[Exercise instructions] Reproduce every record below exactly, without the pictures.

(Records from a data source)
________________

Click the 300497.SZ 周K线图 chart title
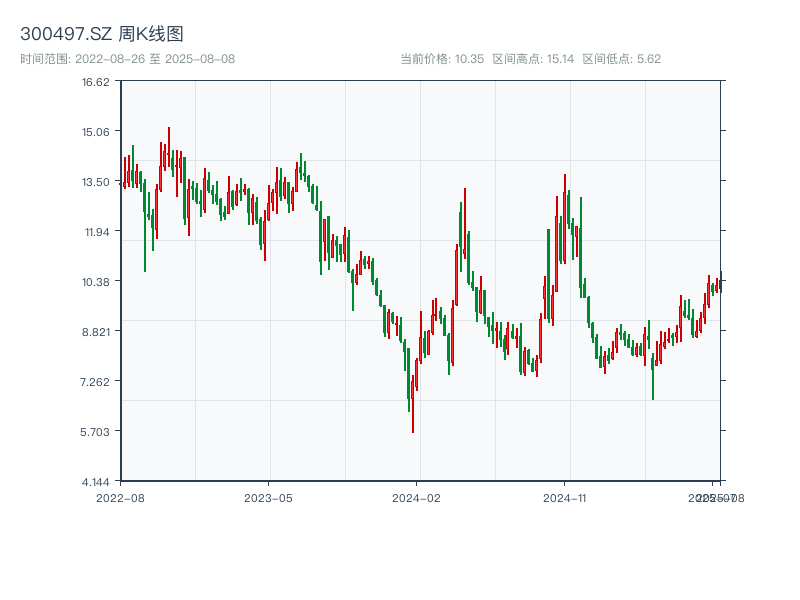Viewport: 800px width, 600px height. pyautogui.click(x=102, y=34)
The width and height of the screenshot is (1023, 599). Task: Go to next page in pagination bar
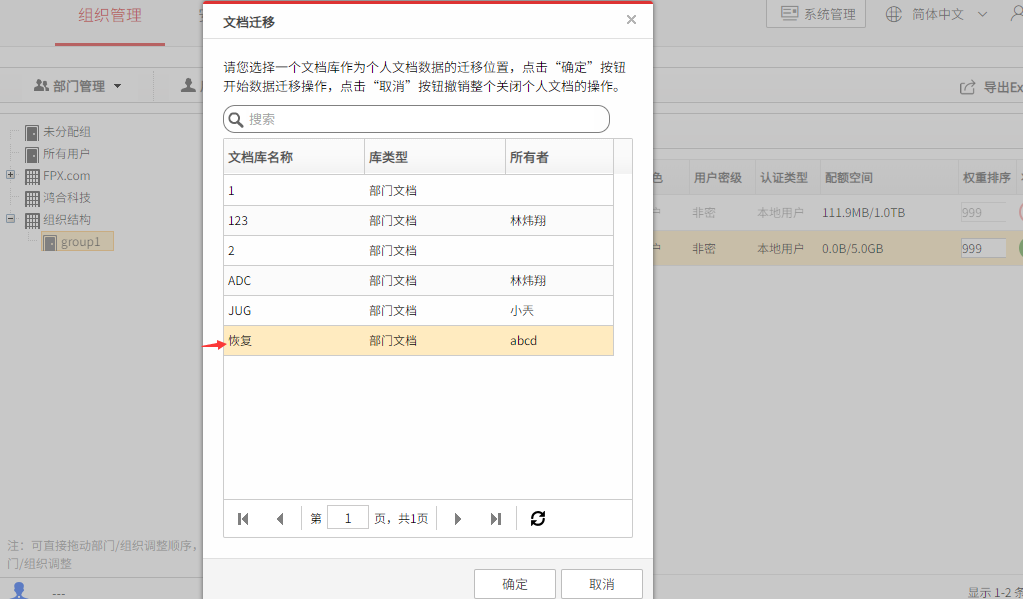coord(457,519)
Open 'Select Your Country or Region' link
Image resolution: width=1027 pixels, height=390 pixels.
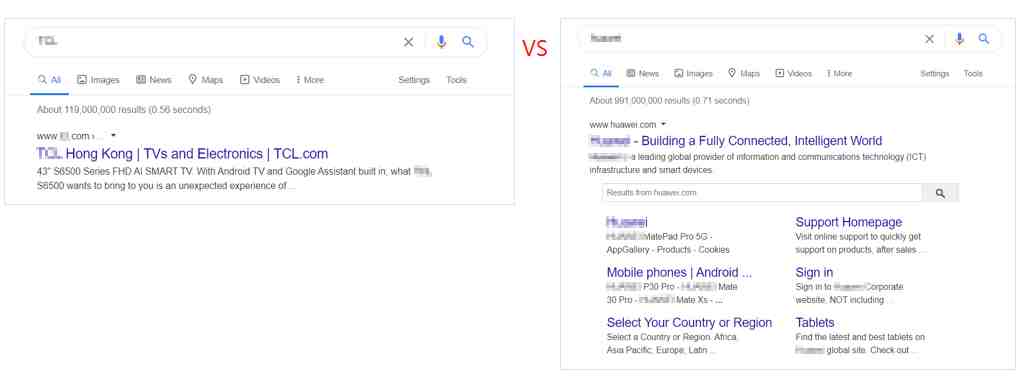pyautogui.click(x=689, y=322)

________________

[Response area]
Click the 300497.SZ 周K线图 chart title
Viewport: 800px width, 600px height. pyautogui.click(x=102, y=34)
The width and height of the screenshot is (1023, 599). Task: Go to next page in pagination bar
coord(457,519)
Open 'Select Your Country or Region' link
Image resolution: width=1027 pixels, height=390 pixels.
pyautogui.click(x=689, y=322)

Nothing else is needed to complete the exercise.